Blood sugar cannot enter the cells if there is not enough insulin (or none at all) in the bloodstream. If this condition is present, blood sugar levels rise constantly, leading to unpleasant or even life-threatening consequences. Diabetics suffer from varying degrees of insulin deficiency.
Another important hormone produced by the pancreas is known as glucagon. This hormone is also manufactured in the insulin cells. Glucagon counteracts insulin in the body. When cell life is threatened by a lack of blood sugar, glucagon releases residual blood sugar from elsewhere in the body, particularly the liver. In the absence of the pancreas (i.e. after surgery), the glucagon hormone can no longer be produced. This factor must be considered when caring for pancreas patients.
The production of pancreatic enzymes and insulin are by and large separate processes. If damage is done to the pancreas, both functions may be disrupted independently.
The pancreas develops from two parts that normally join together during the growth period of the embryo. In the course of embryonic development, there may be a disturbance in the joining of the pancreas, which in some cases can lead to diseases.
1. Annular pancreas
During the movement of the ventral part of the pancreas in the early development, parts of the duodenum can be surrounded by pancreatic tissue thereby leading to a narrowing (stenosis) of the duodenum.
The first symptoms usually arise in early childhood or in young adults. Characteristi- cally, pain in the abdomen or frequent vomiting are present. Rarely, the patients can develop jaundice.

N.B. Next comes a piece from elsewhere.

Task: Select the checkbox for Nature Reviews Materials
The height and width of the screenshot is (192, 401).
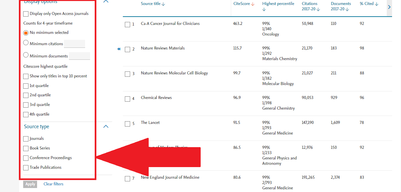Action: 127,49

In some cases, acute or chronic inflammation of the pancreas develop due to stenosis of the pancreatic duct.
2. Pancreas divisum
During normal development, the two separate duct systems of the pancreas fuse to form a common duct. In cases of pancreas divisum, these two duct systems do not fuse in spite of the development of a single organ. As a result, there are two separate pancreatic ducts that drain into the duodenum. Subsequently, the pancreatic duct from the dorsal larger part of the pancreas drains through the so called Ductus Santorini via a small opening called the small (minor) Papilla. The ventral pancreatic duct drains the pancreatic juice via the so called Ductus Wirsungianus through the major opening called papilla major. In this area, there is also the opening of the bileduct (Ductus choledochus).
This anatomical variation occurs in between 3 - 10% of the general population. In most cases this variation does not cause any symptoms. However, if the minor Papilla is too narrow, there is inadequate drainage of the pancreatic juice into the duodenum leading to acute or chronic inflammation of the pancreas.
The first treatment in this condition is to widen the opening of this pancreatic duct. It can be performed endoscopically by making a small cut into the minor papilla, sometimes including the insertion of a small tube. While some patients benefit from this treatment, symptoms relapse in most patients.
Nowadays, the treatment of choice is an operation where parts of the openings are excised surgically without removing any part of the pancreas. Most patients undergoing this operation experience long term symptom relief.